Barcelona tried to lower Suarez price after Chiellini bite, claims ex-Liverpool CEO


Barcelona tried to lower the price of Luis Suarez after he bit Giorgio Chiellini at the 2014 World Cup, according to former Liverpool CEO Ian Ayre.

Suarez was handed a four-month ban from football by FIFA after being found guilty of biting the Italy centre-back during their 1-0 defeat to Uruguay.

The striker completed a transfer to Barca for a reported fee of EUR82million in July that year but Ayre says the Catalans wanted Liverpool to lower their asking price as a result of the Chiellini incident.

"The hardest one out has to be Suarez, because a) nobody wanted him to leave and b) halfway through the process he bit somebody at the World Cup!" Ayre said during a lecture at Liverpool John Moores University.

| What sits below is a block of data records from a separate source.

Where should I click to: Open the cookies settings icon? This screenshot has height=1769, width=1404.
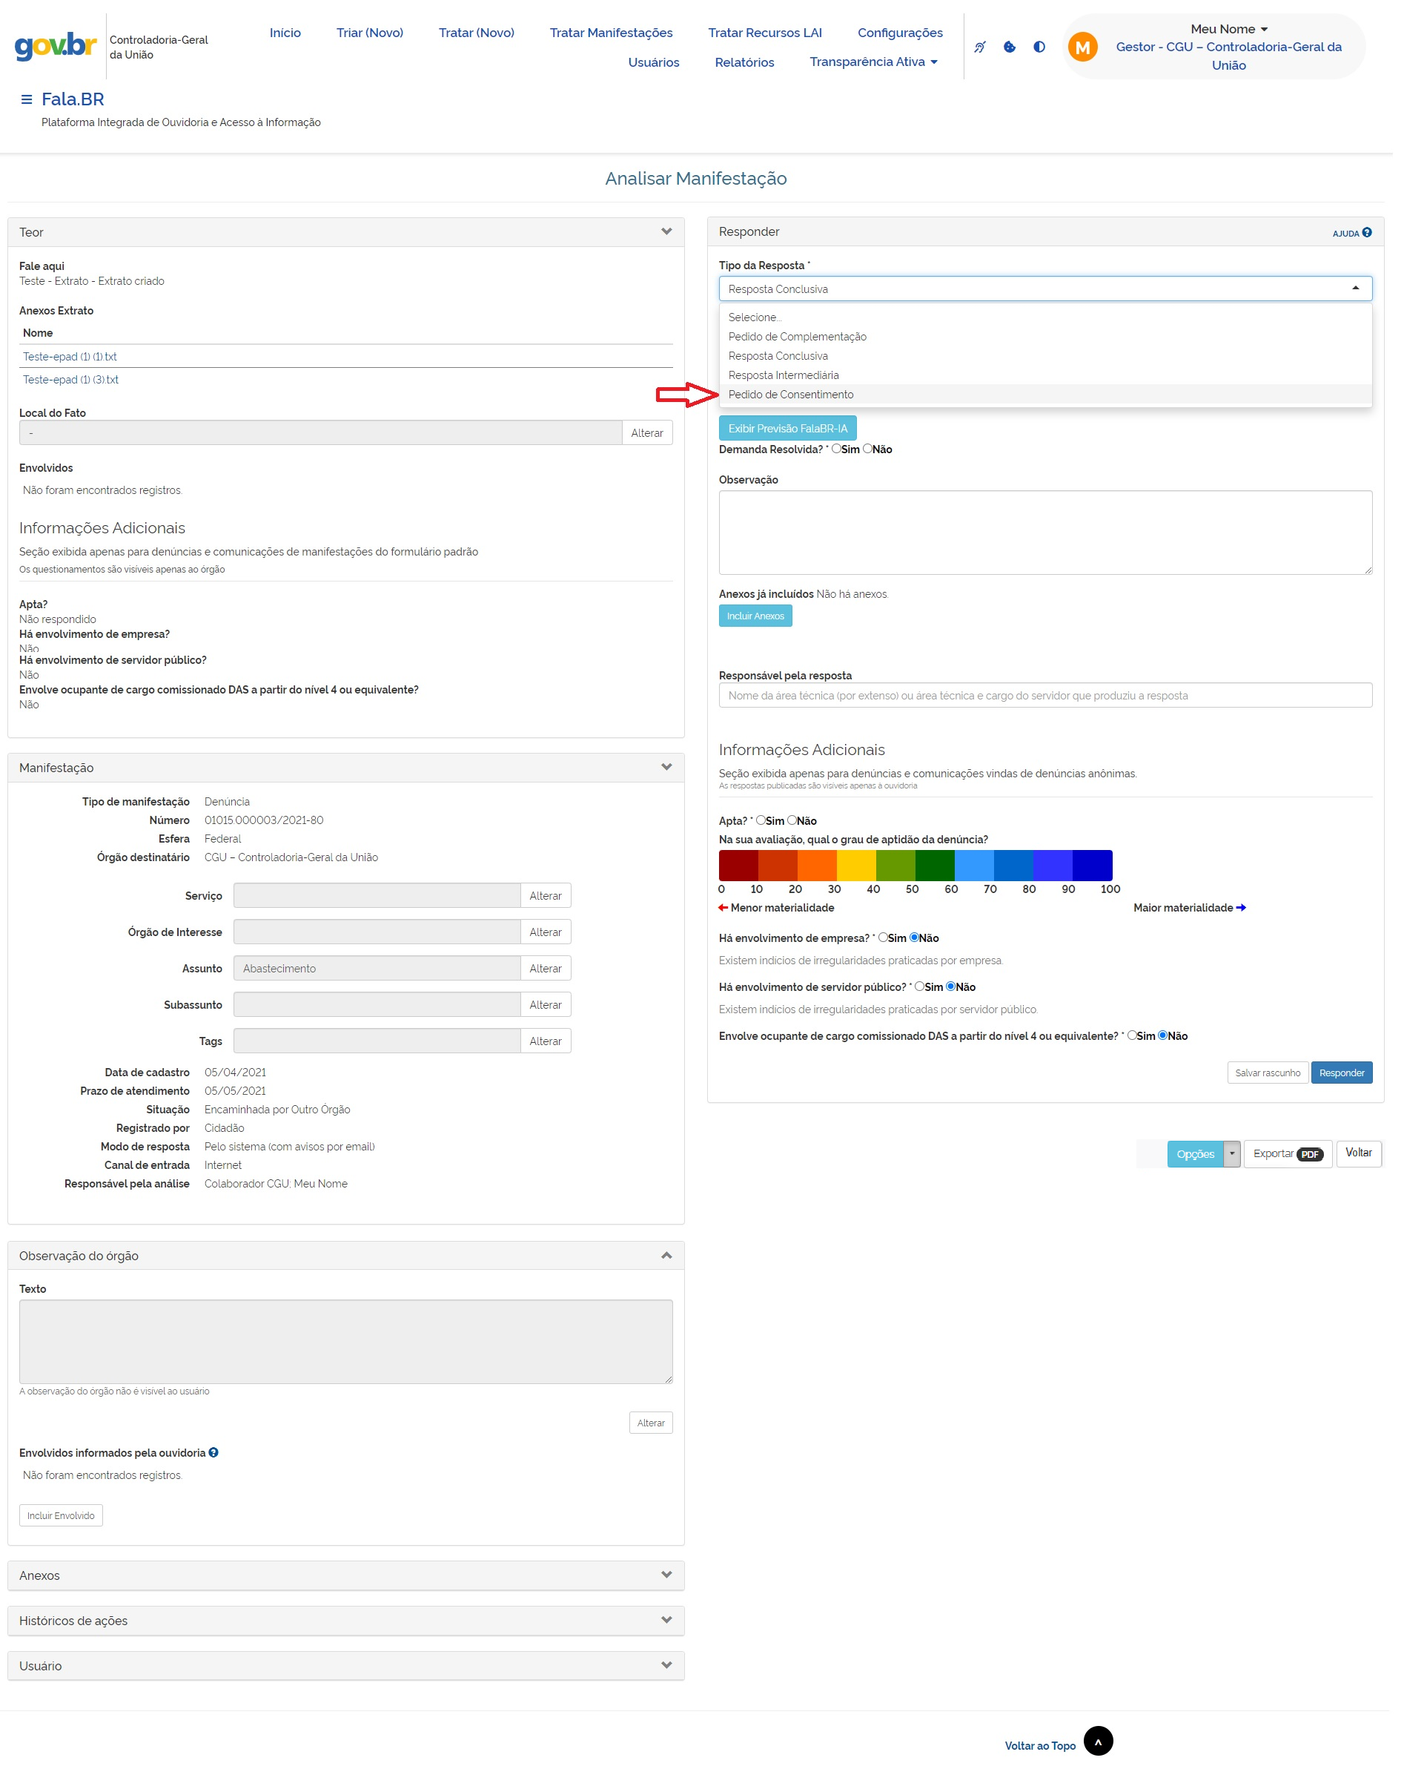[x=1009, y=47]
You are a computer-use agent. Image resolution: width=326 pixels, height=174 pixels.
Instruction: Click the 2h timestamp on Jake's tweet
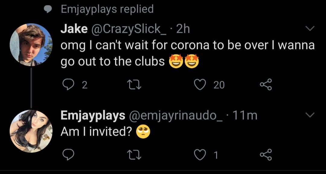click(x=183, y=29)
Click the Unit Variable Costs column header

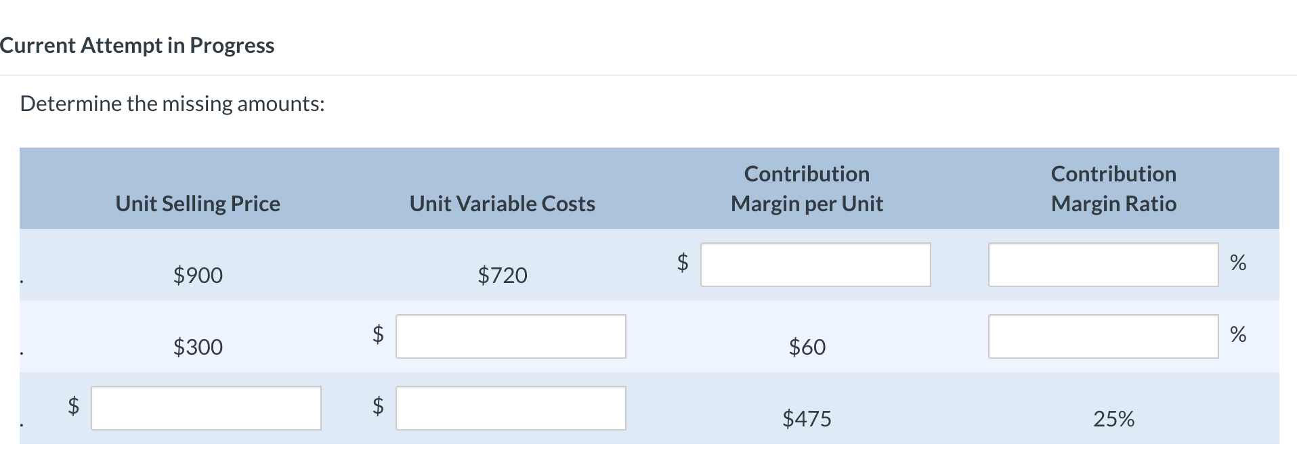[x=502, y=203]
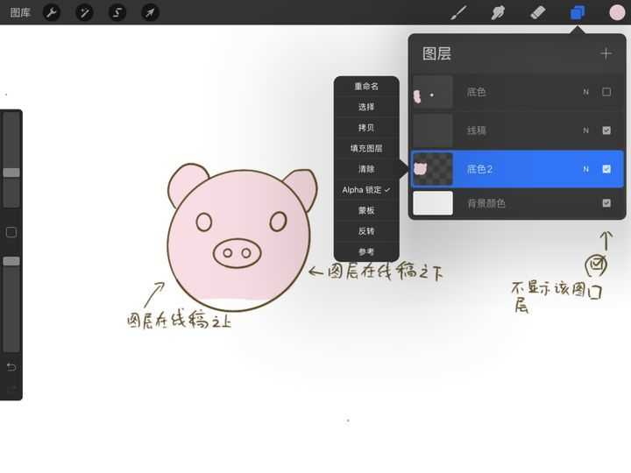
Task: Select the Transform arrow tool
Action: point(150,12)
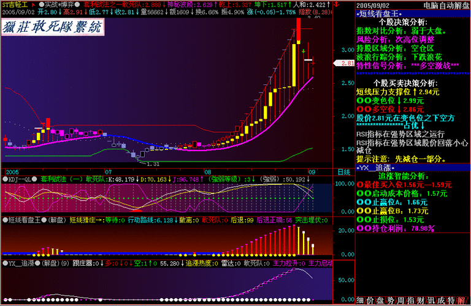Expand the •短线看盘王• panel header
This screenshot has height=306, width=471.
[379, 13]
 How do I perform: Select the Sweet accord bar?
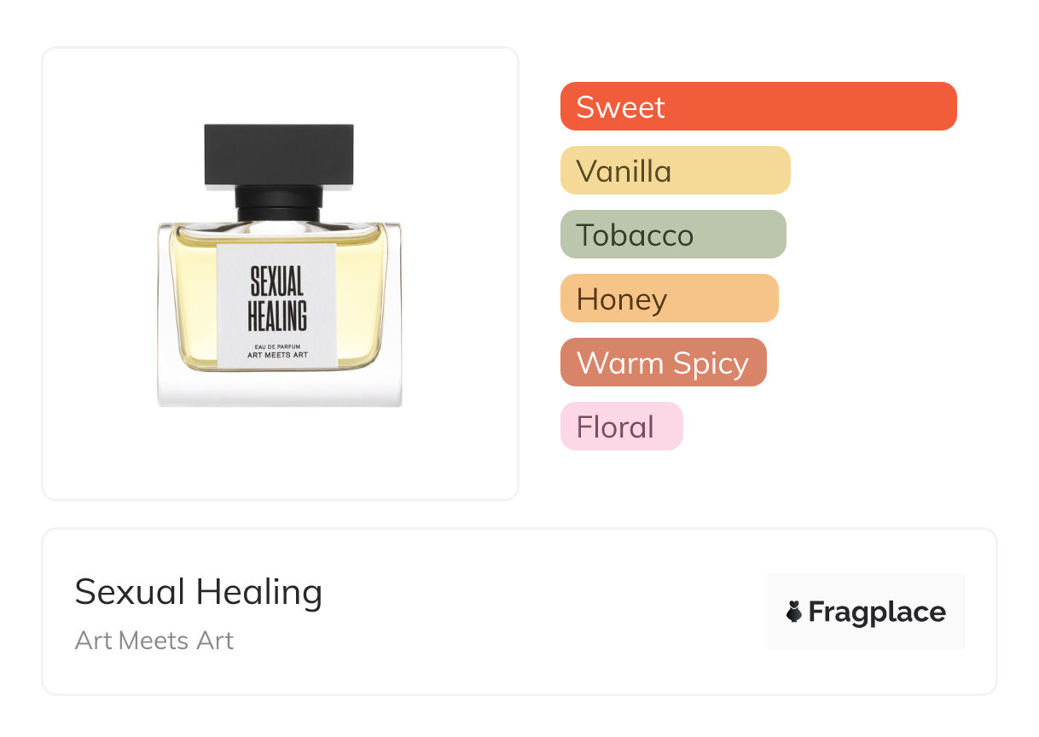tap(757, 107)
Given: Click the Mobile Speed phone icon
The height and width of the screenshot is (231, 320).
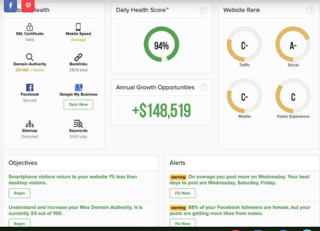Looking at the screenshot, I should [78, 27].
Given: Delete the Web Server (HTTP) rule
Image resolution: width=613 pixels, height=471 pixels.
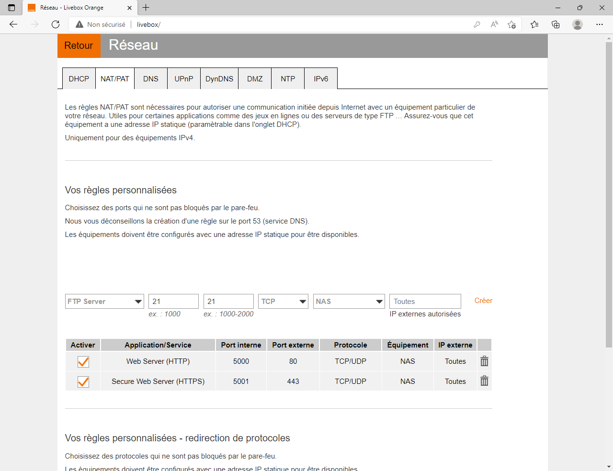Looking at the screenshot, I should [x=484, y=361].
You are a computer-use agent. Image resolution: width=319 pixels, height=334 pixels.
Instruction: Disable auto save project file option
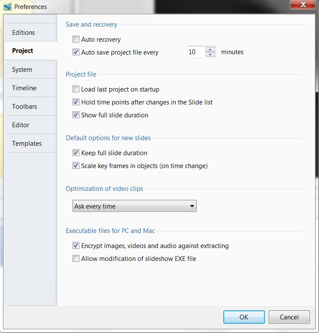76,52
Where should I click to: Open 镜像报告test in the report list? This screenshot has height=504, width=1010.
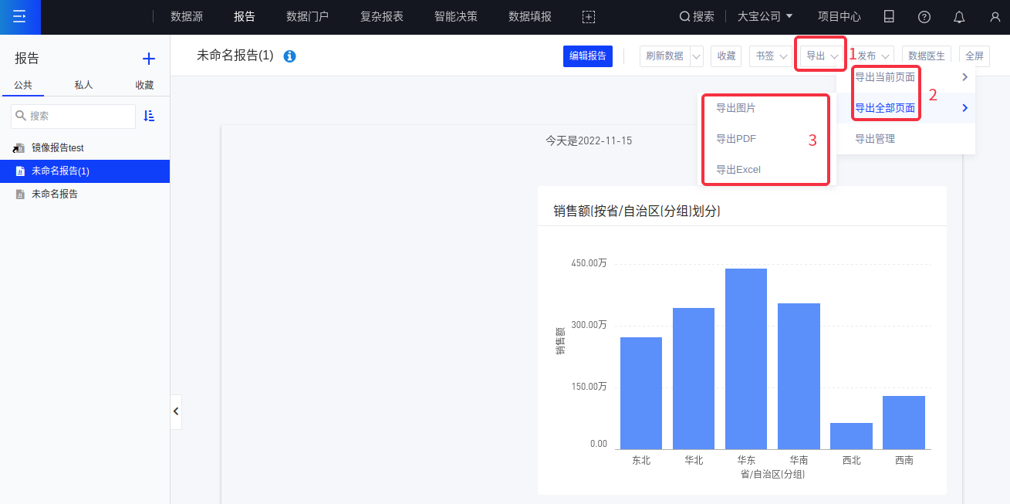tap(57, 147)
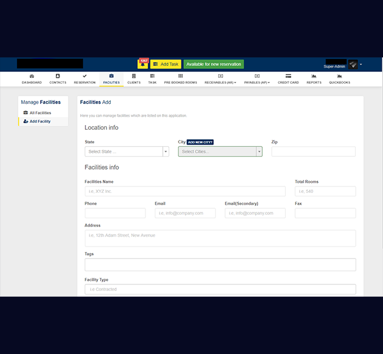This screenshot has width=383, height=354.
Task: Go to Reservation checkmark icon
Action: click(84, 76)
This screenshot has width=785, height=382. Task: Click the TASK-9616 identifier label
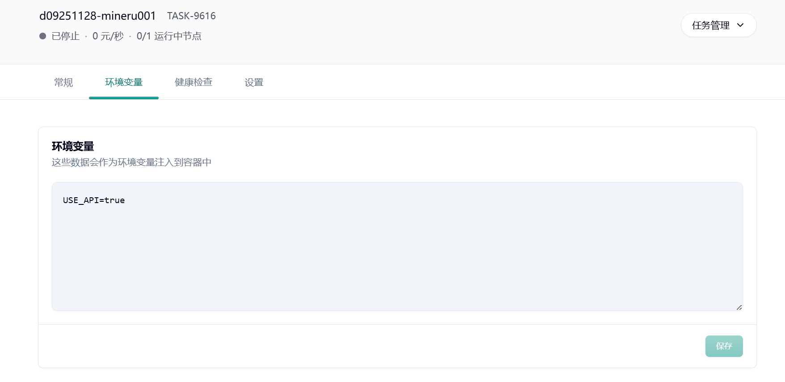(191, 16)
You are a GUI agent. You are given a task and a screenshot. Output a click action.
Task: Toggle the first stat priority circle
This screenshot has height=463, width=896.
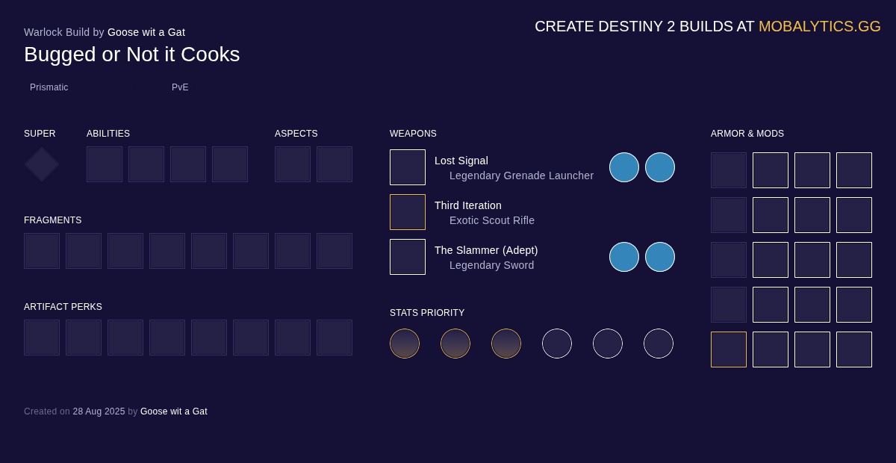405,344
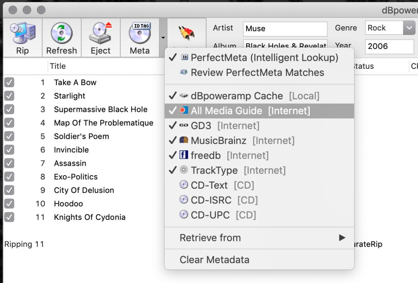Click the MusicBrainz icon in menu
Image resolution: width=418 pixels, height=283 pixels.
184,141
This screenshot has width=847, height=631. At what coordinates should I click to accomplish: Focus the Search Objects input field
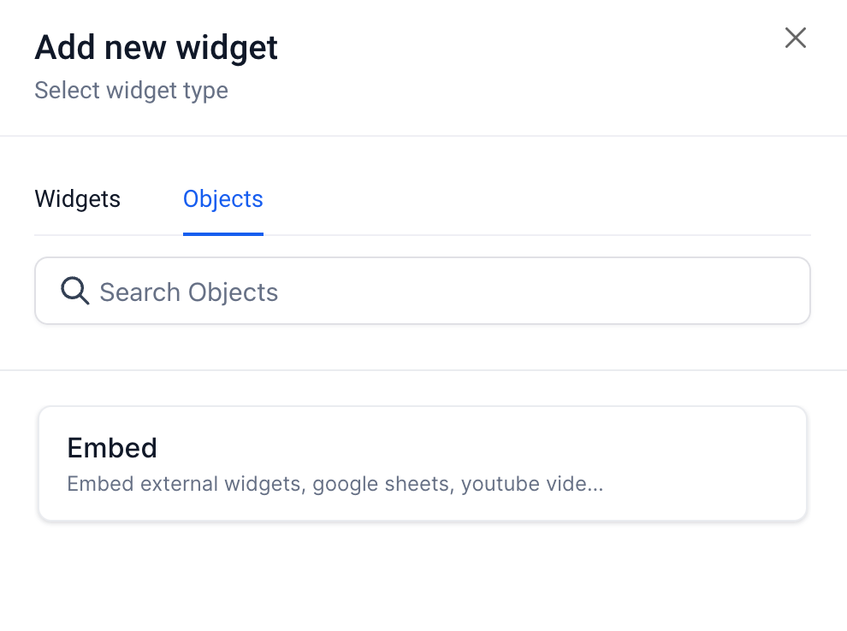(x=422, y=292)
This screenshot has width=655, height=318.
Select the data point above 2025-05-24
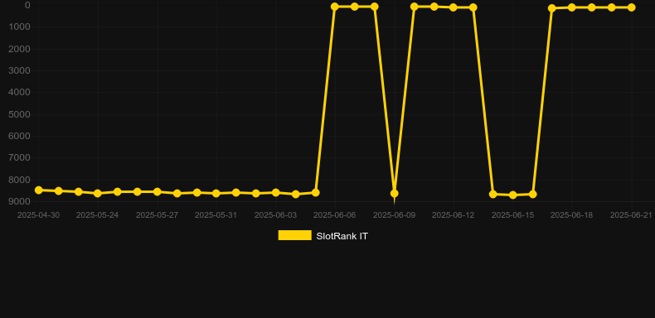click(98, 193)
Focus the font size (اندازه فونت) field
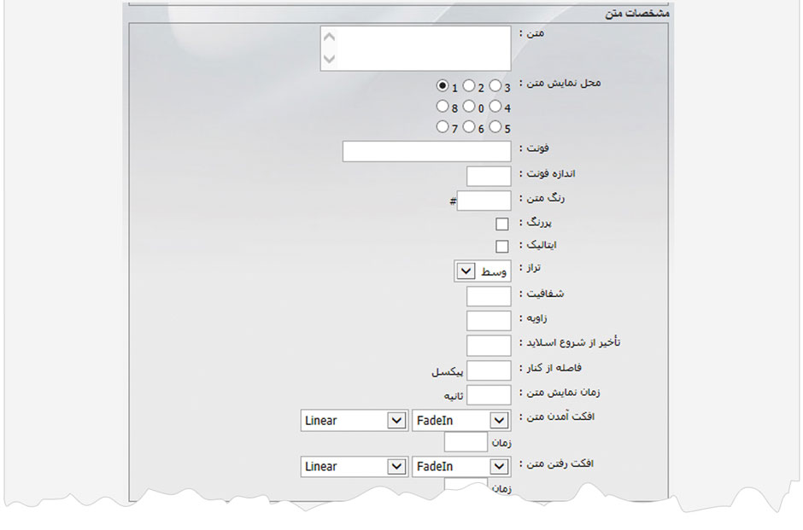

"I remember the sporting director of Barcelona calling me during that game, immediately as Suarez bit the player, and he said to me 'my friend, he's bitten somebody, how can this be the price?' I said 'he'd already bitten somebody when you first bid!"

It was widely reported at the time that Liverpool wanted Alexis Sanchez to move to Anfield as part of the Suarez deal but Ayre says the Chile star had his heart set on a move to London.

"The thing to understand is that you are never actually in complete control of who you buy and sell as a club," he said.

"There was much-publicised interest in Alexis Sanchez, as part of the deal which saw Luis go to Barcelona, and that deal was done. The only reason it wasn't was that the player and his wife wanted to live in London.

"We couldn't move the football club to London, unfortunately!"

Ayre also revealed that Liverpool turned down the chance to sign Dele Alli when the Tottenham midfielder was a teenager at MK Dons.

The 54-year-old says Alli's demands put Liverpool off making him an offer, with the England international later joining Spurs in February 2015.

"There was interest in the player, but where it got to was that the demands at that time were not fitting to what he had achieved at that point," he added.

"We didn't feel the player matched that demand. It's easy to sit and say 'look what you could have bought', but how many players could you apply the reverse of that to? That's the truth."